## Records to use
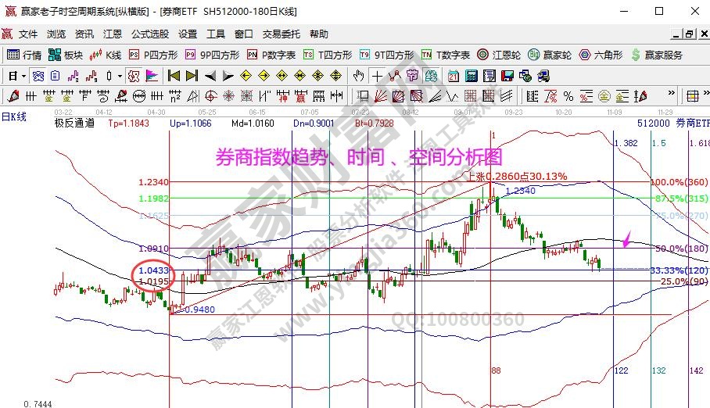
Task: Toggle the hand pan tool
Action: 358,76
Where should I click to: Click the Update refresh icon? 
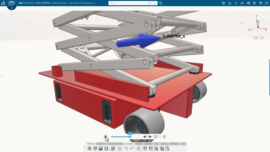(106, 149)
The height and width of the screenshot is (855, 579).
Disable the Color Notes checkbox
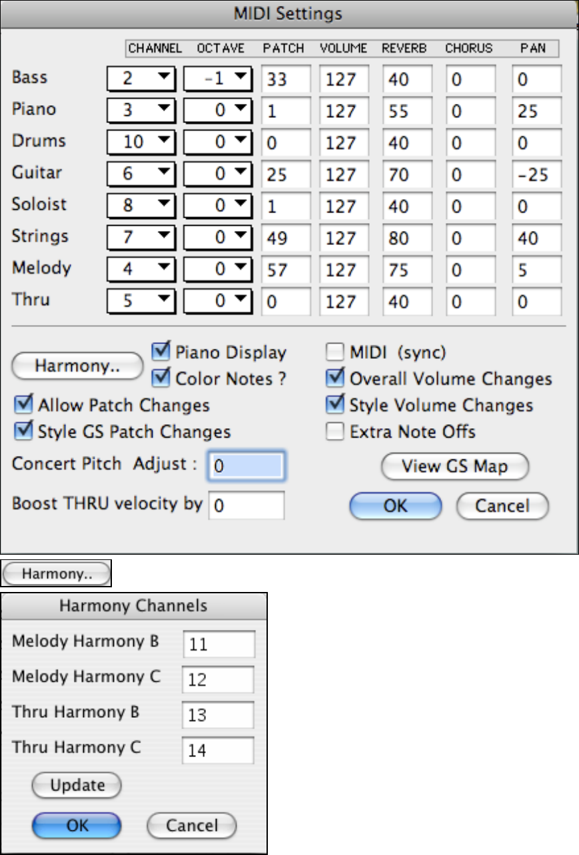pos(161,378)
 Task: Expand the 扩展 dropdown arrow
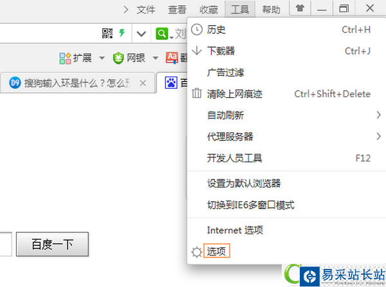pyautogui.click(x=102, y=59)
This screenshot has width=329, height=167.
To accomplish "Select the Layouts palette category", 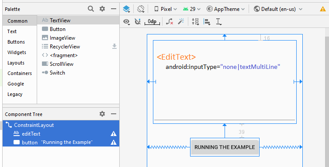I will 16,63.
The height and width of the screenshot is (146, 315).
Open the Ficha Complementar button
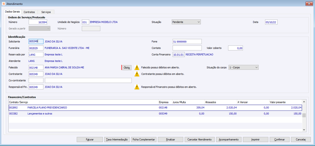pyautogui.click(x=143, y=139)
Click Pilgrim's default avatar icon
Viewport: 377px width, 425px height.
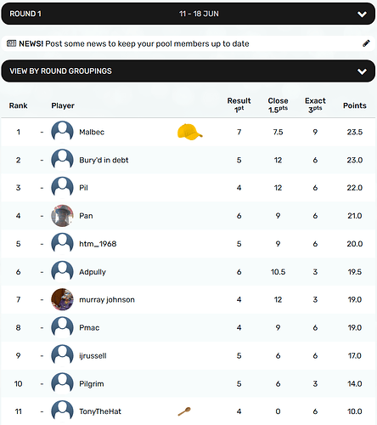(62, 383)
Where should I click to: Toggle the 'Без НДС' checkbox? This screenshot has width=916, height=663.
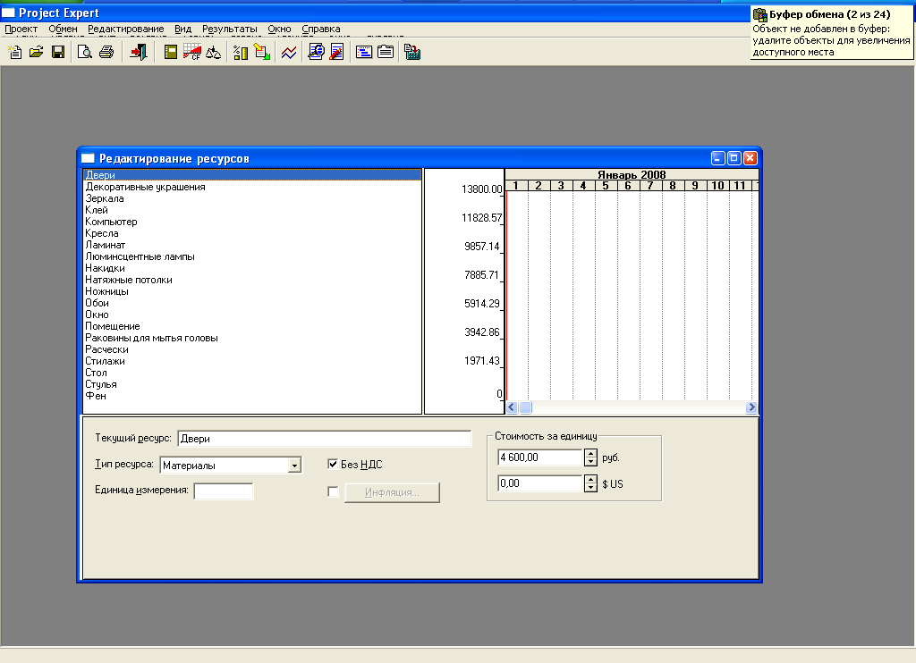[x=334, y=465]
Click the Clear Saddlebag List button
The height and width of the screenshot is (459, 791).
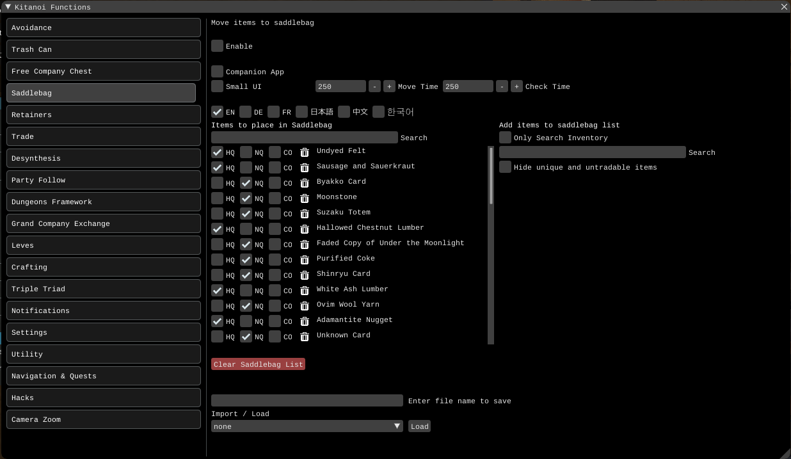[x=259, y=364]
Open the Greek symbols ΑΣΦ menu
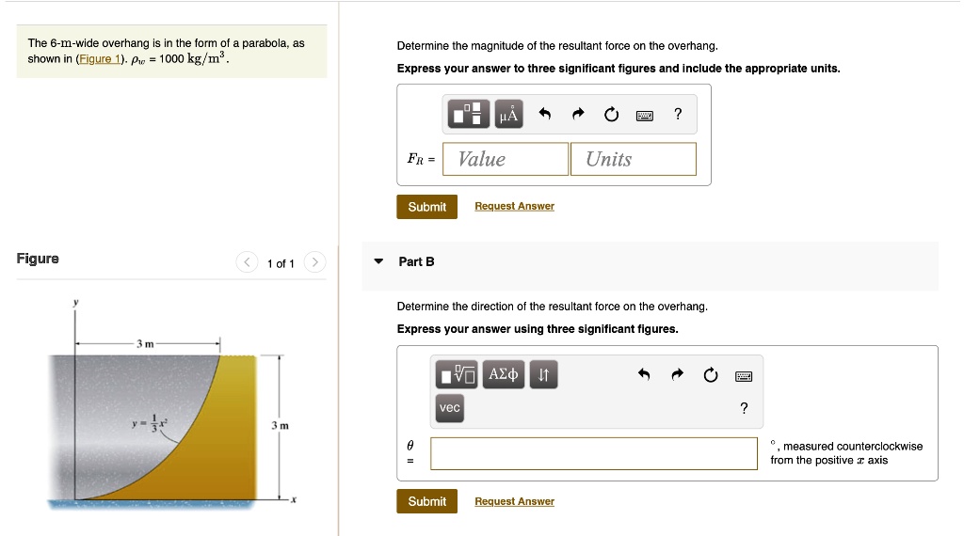The image size is (964, 536). tap(504, 375)
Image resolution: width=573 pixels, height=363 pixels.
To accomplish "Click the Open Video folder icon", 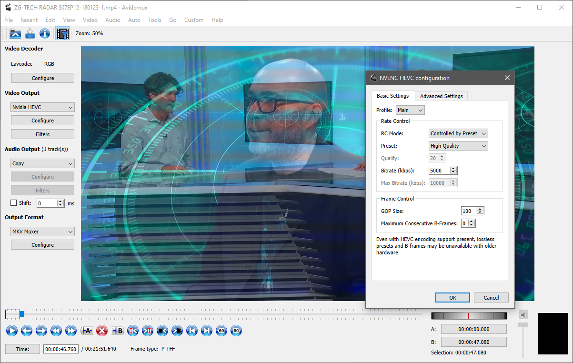I will [15, 33].
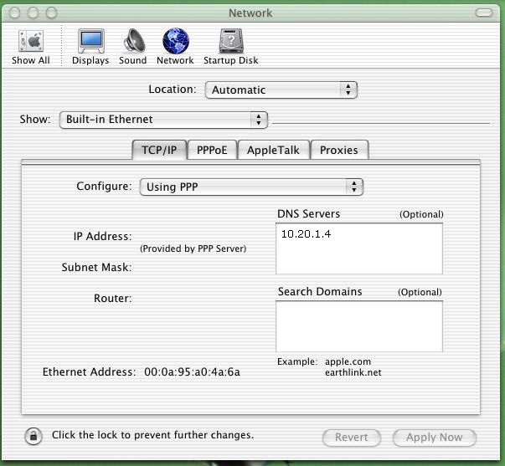Click the padlock icon to prevent changes
Image resolution: width=505 pixels, height=466 pixels.
tap(33, 436)
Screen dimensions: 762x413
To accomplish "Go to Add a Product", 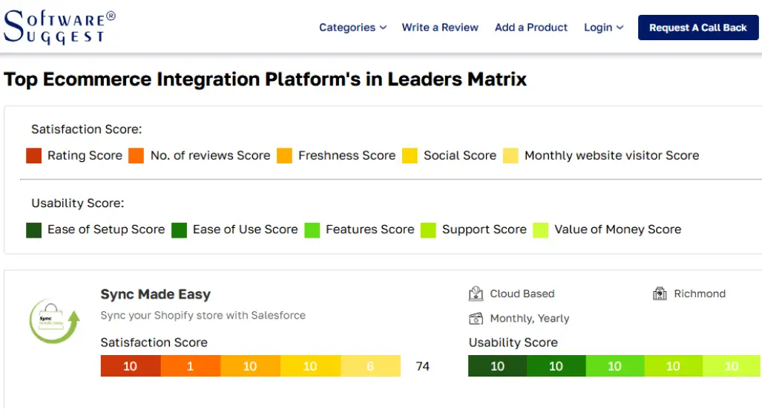I will tap(531, 27).
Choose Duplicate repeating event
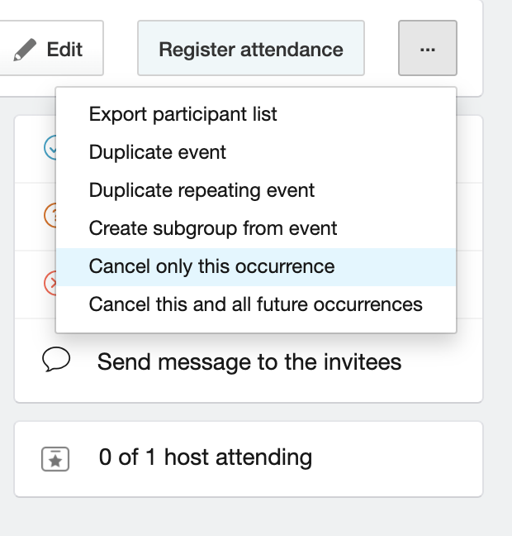512x536 pixels. point(201,190)
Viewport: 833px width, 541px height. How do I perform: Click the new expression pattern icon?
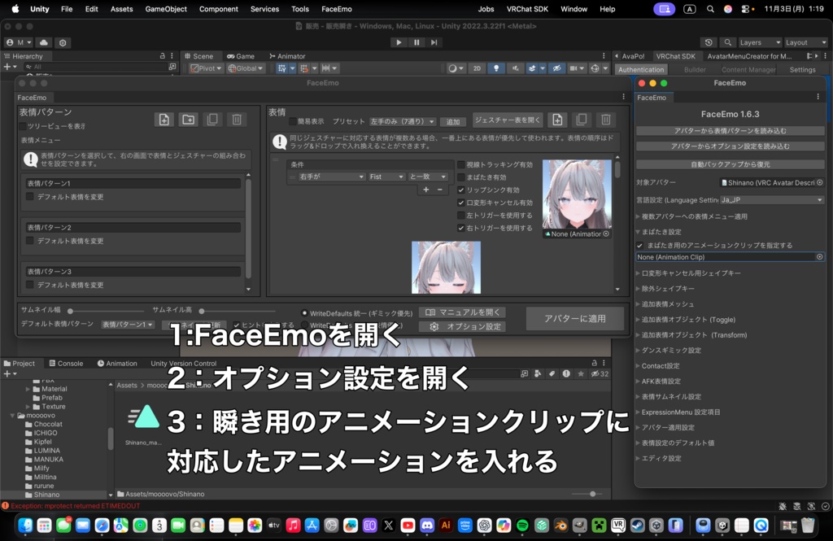[x=164, y=119]
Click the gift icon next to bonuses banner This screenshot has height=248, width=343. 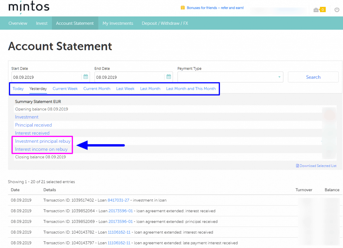pos(183,7)

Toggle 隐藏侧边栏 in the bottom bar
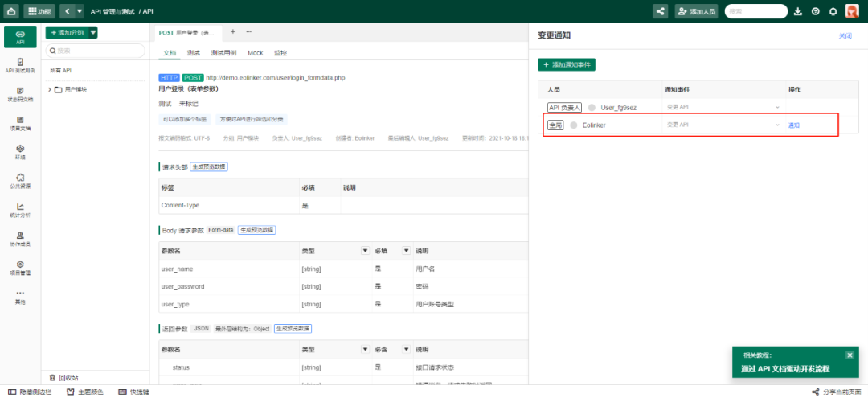(30, 392)
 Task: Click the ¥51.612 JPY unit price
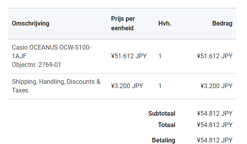click(129, 56)
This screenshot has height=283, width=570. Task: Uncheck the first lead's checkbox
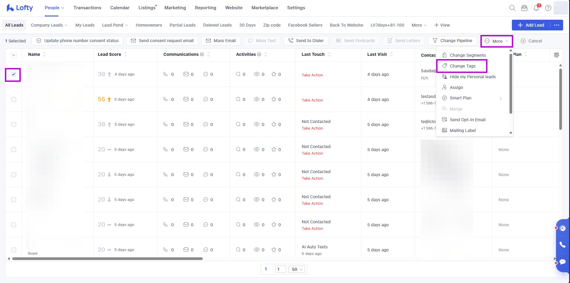[x=14, y=74]
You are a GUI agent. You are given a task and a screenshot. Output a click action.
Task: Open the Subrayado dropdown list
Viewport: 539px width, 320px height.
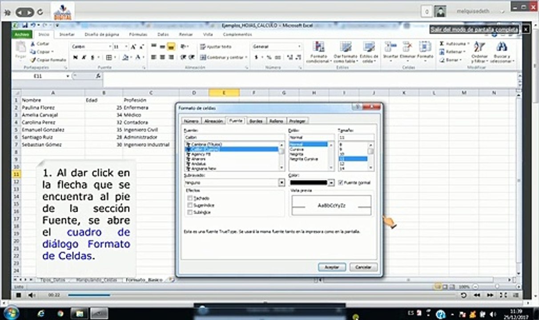point(281,183)
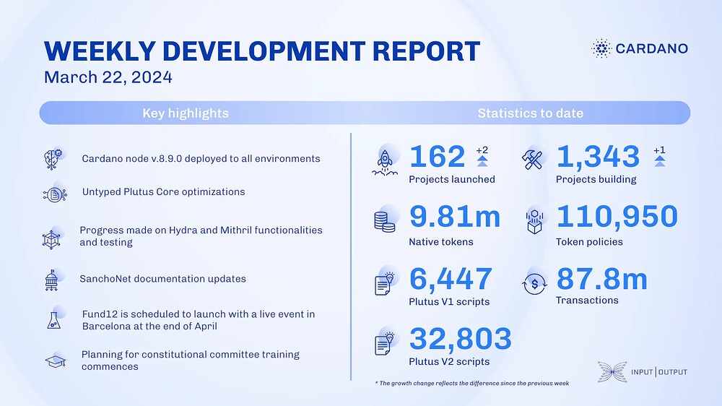Select the graduation cap icon
Image resolution: width=722 pixels, height=406 pixels.
(56, 360)
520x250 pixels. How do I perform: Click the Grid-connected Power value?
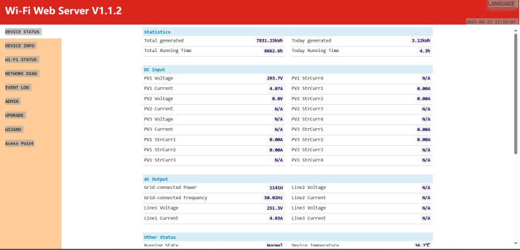pos(276,188)
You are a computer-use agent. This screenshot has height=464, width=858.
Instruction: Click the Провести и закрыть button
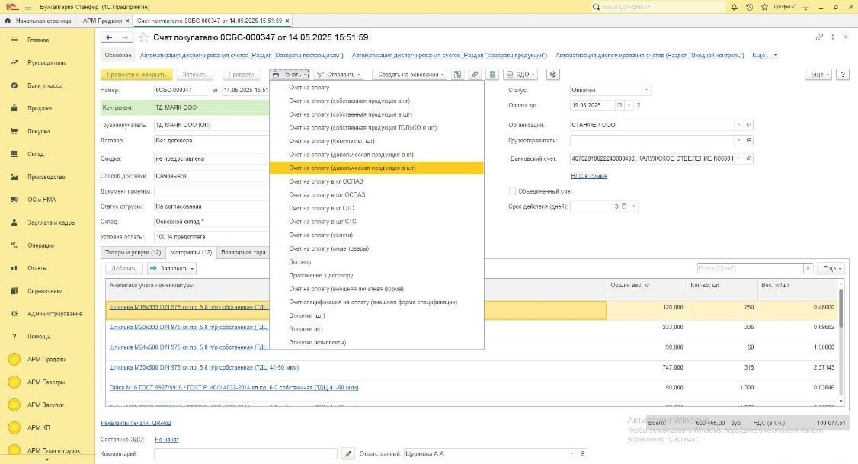click(136, 75)
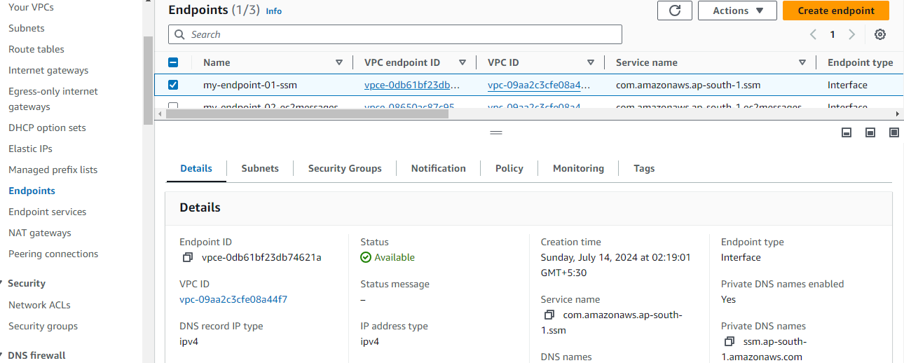Sort by Name column arrow
This screenshot has width=904, height=363.
point(339,62)
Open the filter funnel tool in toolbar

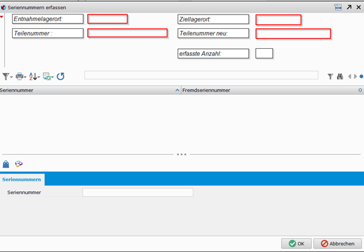tap(5, 77)
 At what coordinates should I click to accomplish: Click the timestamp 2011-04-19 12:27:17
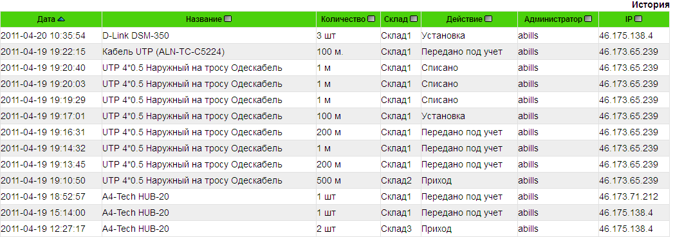pos(43,229)
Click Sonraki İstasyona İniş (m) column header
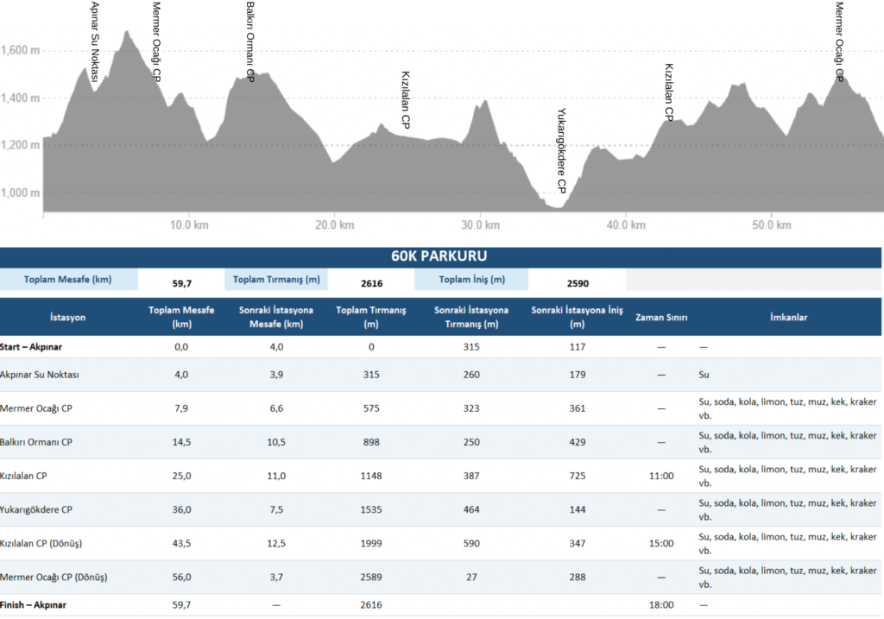 click(577, 317)
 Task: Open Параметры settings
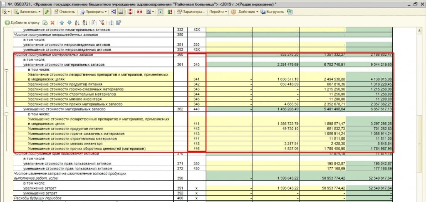[191, 12]
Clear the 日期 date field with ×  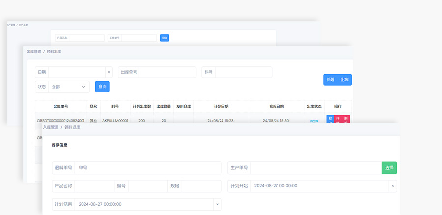coord(109,72)
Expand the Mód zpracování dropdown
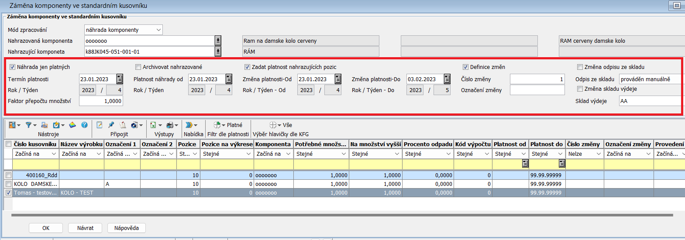Image resolution: width=685 pixels, height=240 pixels. 158,30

## Work instructions
If a line of the records above holds the word "agent", show it.

## Your response
You are a GUI agent. You are given a task and a screenshot. Output a click action.
You are a computer-use agent. This screenshot has height=464, width=858.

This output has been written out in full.